== Dataset rows ==

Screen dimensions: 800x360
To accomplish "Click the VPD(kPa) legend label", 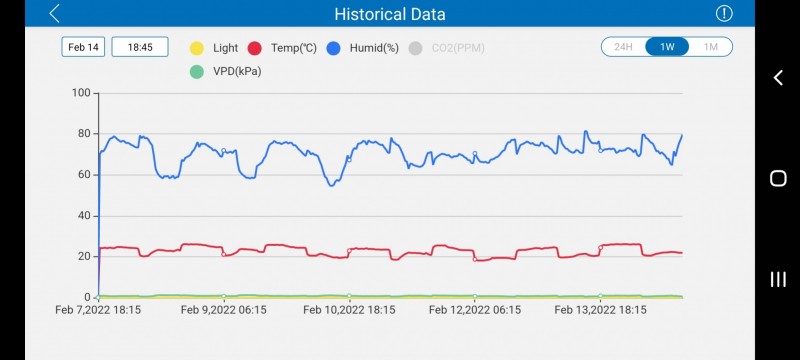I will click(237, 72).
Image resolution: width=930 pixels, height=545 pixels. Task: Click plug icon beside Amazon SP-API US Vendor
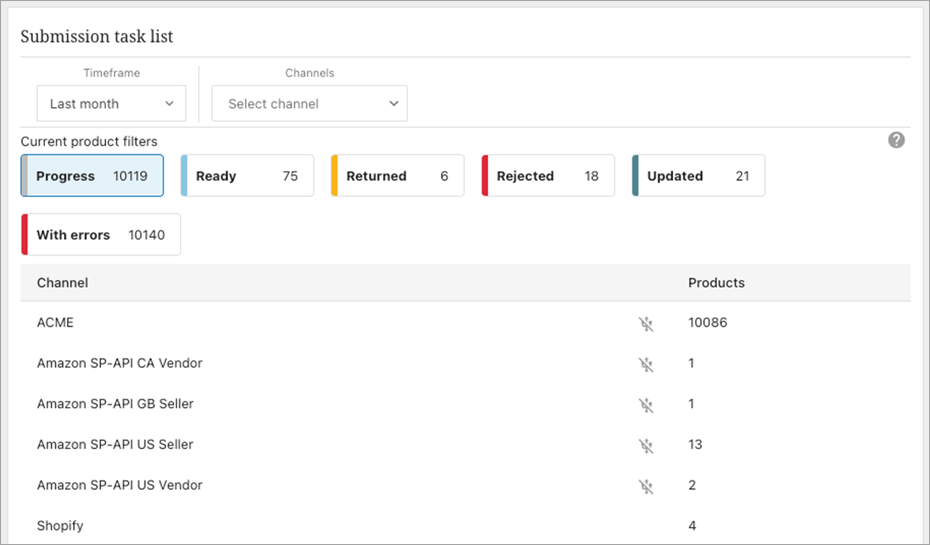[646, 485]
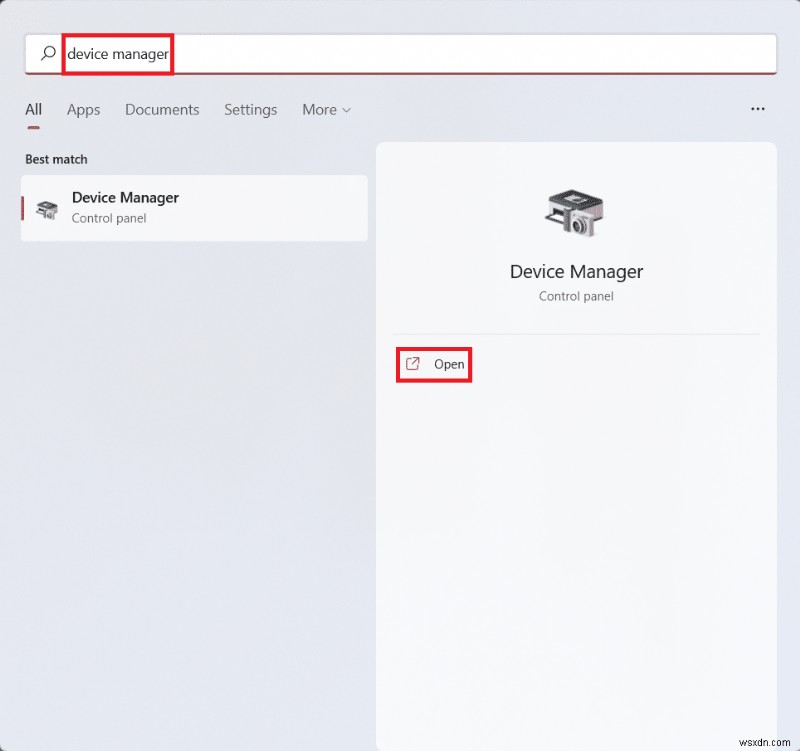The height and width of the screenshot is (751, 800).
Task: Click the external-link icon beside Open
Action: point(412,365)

===
== Dataset rows ==

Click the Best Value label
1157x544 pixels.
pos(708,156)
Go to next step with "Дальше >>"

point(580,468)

===

## What needs to be done
Switch "plug" to "power" in the lines of the material between the line holding "Image resolution: width=930" and the line holding "Action: point(412,365)", inclusive, and change nothing else. Give back only those lines, leaving out the pictures.

## Exercise answer
Image resolution: width=930 pixels, height=545 pixels. Task: Click power icon beside Amazon SP-API US Vendor
[646, 485]
The height and width of the screenshot is (751, 800).
Task: Click the external-link icon beside Open
Action: point(412,365)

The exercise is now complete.